Meta analysis of arsenic exposed genes expression profiles to develop a bladder cancer predictor.

Abstract

e16523 Background: IARC classified arsenic (As) as “carcinogenic to humans”, but despite the health consequences, there is no molecular signature available yet to predict when exposure may lead to the disease development. First aim of this study is to investigate the genetic changes due to the exposure to carcinogenic compounds such as As. Secondly, how accurately we can predict the disease association when exposed to toxic compounds. Methods: The entire analysis was performed in-silico fashion and data was collected from the public resources such as NCBI database. Two Asian population datasets exposed As were used to find significantly differently express genes. In addition, four cancer cell lines with exposure of As compounds were used to identify the association with cancer. The human bladder cancer biopsy datasets were used to develop a risk predictive model.

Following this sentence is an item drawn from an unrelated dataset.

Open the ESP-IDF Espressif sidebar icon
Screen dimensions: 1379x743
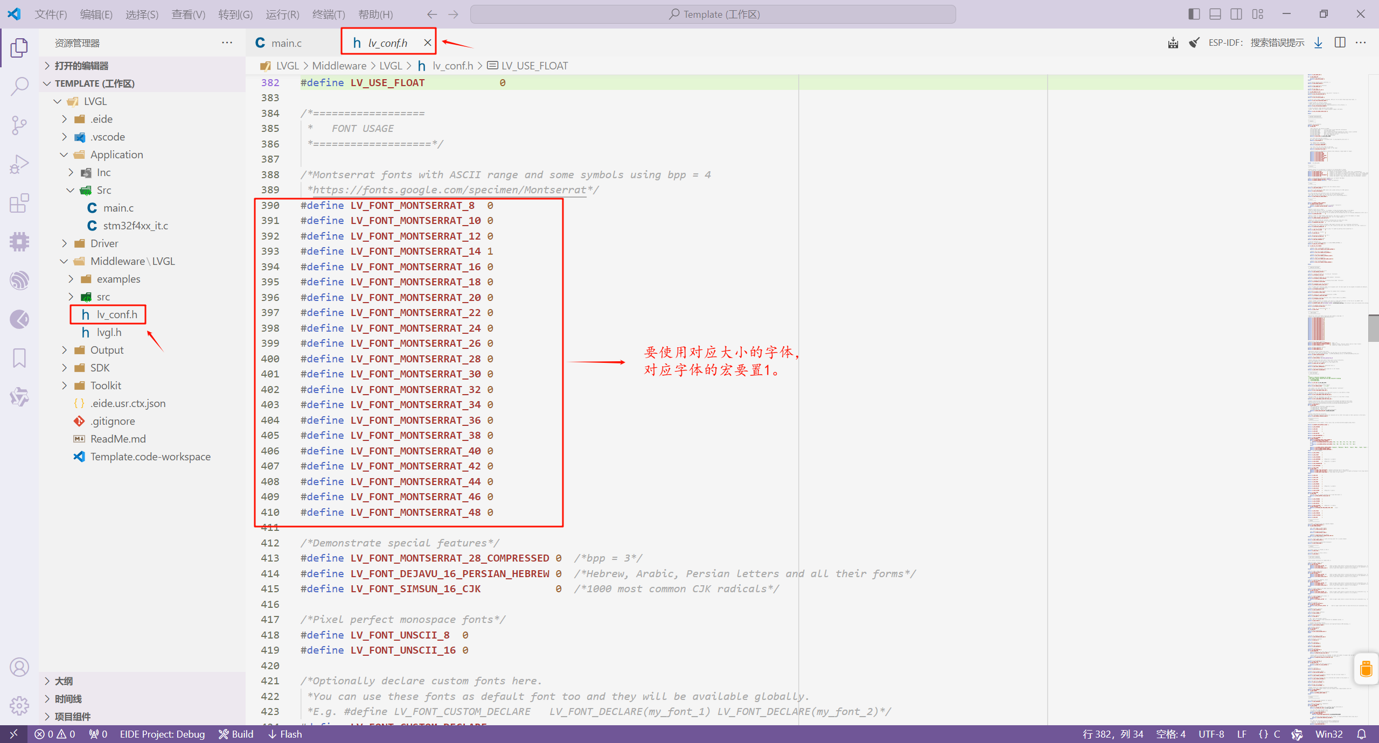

As per the requirements, numerous machine learning (ML) approaches such as random forest, hierarchical clustering, were used to find the classification and association between the samples and outcome. Statistical approaches such as T-Test, and ANOVA, applied to find the differentially expressed genes associated with different conditions and logistic regression models applied to develop risk prediction models. Results: We identified a set of 1183 genes which were common between both the populations and were significantly changed in humans exposed to As. A subset of 157 genes associated with As exposure and involved in cancer progression was selected for risk prediction model development. A set of four genes (NKIRAS2, AKTIP, HLA-DQA1 and TBC1D7) shows the highest prediction ability of primary bladder tumor with AUC 0.96 (95% CI: 0.82- 0.99) and reproducibility of 0.75 (0.34-0.93) when applied on different dataset. Conclusions: This study identified a list of genes and bladder cancer predictive models that would be very helpful to forecast the outcomes of As exposed in humans.